In Latin, filum can refer to a thread or string, or more ominously a cord of fate. In the fifteenth century legal professionals would sometimes use filing strings to keep track of their documents, hanging them up for ease of reference.
The file is not merely attached to a document but as a sorting technology for preserving and maintaining the organization of information, particularly for future reference by the user or others.
As punch card computing was developed in the 1940s, the term “file” quickly came to be used in reference to how the punch cards themselves were organized as files inside filing cabinets.
Eckert, W.J. Punched card methods in scientific computation. Link.
By 1956, documentation for the IBM 305 RAMAC referred to its hardware as containing “disk files”.
However, the advent of a computer file system did not come in full force until the development of Multics.

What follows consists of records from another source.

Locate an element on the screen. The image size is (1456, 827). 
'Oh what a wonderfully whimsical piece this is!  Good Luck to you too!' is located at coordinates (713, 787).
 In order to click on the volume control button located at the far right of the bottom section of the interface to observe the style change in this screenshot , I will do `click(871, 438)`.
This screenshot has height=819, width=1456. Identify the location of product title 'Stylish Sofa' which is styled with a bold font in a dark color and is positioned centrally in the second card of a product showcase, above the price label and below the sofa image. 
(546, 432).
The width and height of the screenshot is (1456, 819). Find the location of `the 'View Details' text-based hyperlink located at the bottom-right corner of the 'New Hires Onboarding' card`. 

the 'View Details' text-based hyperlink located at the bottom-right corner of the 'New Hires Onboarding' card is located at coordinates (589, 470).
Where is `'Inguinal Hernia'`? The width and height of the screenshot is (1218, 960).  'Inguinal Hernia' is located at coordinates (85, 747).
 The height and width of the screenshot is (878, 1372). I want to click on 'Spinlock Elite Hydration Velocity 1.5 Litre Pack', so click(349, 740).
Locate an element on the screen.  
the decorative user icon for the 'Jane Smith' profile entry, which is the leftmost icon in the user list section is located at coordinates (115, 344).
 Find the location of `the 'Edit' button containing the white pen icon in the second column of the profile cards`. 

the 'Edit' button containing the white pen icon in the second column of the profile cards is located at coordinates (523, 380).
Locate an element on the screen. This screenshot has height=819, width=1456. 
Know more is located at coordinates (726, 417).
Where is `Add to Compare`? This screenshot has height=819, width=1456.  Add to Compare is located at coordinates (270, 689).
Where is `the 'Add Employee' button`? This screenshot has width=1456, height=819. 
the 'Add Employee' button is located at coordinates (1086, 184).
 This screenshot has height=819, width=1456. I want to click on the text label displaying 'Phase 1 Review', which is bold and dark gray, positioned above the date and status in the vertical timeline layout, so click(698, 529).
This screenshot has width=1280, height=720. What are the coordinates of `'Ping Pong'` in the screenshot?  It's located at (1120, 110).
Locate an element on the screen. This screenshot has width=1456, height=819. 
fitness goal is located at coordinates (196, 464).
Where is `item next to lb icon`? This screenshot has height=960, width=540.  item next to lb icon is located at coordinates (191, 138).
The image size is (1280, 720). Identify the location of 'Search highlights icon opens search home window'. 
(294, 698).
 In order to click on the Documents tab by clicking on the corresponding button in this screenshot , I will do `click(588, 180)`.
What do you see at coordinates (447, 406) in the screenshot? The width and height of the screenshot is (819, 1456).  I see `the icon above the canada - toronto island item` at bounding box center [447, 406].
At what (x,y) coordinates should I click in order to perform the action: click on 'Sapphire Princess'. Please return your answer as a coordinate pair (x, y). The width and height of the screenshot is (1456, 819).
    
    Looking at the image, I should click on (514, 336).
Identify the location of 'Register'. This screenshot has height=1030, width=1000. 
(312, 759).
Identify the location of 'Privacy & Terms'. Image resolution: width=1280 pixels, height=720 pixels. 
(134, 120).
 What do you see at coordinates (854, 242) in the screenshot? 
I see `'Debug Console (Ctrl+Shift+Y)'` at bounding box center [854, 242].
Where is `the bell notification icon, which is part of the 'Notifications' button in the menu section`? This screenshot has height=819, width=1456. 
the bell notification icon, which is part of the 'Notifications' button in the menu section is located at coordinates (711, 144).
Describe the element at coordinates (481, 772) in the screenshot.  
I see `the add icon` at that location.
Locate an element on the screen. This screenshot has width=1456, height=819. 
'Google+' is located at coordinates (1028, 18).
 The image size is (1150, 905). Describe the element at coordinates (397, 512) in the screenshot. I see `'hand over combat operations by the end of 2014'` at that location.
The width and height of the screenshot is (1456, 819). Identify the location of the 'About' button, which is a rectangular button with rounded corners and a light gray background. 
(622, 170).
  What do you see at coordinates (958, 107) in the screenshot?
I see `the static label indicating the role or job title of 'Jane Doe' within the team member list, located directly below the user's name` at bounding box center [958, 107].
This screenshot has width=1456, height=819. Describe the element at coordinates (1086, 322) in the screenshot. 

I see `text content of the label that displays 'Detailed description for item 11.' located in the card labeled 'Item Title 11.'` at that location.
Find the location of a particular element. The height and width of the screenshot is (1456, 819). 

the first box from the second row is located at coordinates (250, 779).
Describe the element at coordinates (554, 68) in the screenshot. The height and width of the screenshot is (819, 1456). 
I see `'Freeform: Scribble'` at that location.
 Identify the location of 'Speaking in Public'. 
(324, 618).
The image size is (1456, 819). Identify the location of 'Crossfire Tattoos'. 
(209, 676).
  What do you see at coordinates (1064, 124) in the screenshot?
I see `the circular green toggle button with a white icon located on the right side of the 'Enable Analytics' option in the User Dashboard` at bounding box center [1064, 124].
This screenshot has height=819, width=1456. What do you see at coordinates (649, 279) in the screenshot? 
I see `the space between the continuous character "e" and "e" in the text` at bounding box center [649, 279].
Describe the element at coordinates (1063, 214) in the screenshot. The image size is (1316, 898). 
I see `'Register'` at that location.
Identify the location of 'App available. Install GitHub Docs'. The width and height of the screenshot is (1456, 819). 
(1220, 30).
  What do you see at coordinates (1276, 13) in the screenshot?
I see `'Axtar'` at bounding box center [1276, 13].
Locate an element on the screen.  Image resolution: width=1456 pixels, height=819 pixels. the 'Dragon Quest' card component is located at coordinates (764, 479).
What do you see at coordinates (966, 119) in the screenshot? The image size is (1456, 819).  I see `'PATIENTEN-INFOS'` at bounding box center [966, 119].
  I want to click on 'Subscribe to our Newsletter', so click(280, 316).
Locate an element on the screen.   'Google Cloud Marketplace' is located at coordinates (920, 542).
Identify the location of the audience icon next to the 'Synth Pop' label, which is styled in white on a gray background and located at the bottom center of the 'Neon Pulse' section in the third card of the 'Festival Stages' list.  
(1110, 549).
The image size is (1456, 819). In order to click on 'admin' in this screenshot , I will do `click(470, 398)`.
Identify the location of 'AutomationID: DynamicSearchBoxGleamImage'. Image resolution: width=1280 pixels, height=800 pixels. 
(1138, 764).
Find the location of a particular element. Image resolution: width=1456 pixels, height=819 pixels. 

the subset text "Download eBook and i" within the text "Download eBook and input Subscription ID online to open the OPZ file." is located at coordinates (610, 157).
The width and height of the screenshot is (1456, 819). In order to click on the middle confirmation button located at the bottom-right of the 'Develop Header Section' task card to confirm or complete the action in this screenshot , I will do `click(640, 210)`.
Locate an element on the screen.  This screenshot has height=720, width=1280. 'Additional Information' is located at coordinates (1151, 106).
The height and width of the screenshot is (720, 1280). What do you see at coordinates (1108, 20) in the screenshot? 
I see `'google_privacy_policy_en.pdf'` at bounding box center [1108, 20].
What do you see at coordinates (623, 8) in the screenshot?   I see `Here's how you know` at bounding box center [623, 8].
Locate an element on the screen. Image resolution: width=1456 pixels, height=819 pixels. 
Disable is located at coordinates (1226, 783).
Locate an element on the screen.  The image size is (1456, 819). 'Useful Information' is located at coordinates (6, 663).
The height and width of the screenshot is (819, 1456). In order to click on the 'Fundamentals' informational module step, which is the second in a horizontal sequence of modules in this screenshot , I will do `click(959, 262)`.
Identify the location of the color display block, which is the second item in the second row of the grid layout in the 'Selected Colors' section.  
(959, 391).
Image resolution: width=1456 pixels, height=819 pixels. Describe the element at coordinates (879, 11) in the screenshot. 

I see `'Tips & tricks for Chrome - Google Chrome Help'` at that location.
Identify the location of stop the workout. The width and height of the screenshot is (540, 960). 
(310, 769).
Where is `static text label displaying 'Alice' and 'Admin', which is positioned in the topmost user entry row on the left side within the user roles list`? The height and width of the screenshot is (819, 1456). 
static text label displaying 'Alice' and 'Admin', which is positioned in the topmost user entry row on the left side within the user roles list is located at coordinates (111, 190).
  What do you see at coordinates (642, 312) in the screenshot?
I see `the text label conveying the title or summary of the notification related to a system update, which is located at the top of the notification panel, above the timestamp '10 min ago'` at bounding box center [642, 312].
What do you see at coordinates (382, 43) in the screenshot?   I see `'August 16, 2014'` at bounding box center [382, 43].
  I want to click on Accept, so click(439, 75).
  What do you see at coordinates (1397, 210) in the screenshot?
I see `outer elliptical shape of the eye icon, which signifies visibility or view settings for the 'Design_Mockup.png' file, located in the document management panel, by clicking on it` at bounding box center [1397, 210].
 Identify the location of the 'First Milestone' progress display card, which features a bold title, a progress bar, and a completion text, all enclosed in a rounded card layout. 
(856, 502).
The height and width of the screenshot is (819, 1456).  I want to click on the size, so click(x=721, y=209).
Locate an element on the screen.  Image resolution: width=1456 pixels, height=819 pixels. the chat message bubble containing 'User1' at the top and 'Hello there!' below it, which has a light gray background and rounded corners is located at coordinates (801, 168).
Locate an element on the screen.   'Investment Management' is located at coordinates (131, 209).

File System Pioneering: Multics EFS
Multics was an MIT project that began in the 1960s and was the first computer architecture to take a serious stab at developing a files system. Before its release, EPL developers were given documentation to begin building with Multics “logic”.
The 3000 page Multics System Programmers’ Manual (MSPM), section BE.10.00 “The Elementary File System (EFS)” documents the first proposals around such a preliminary file system, supplanted by a revision BE.10.01 the following month.
Before this point, block storage with tapes and disks was the primary storage mechanism that computers could work with. This was raw addressable chunks of memory without much abstraction.
Block addresses needed to be manually managed and were coupled to the hardware, a fairly error prone process.
No abstraction meant no file metadata, no I/O coordination, no lifecycle management, or access controls.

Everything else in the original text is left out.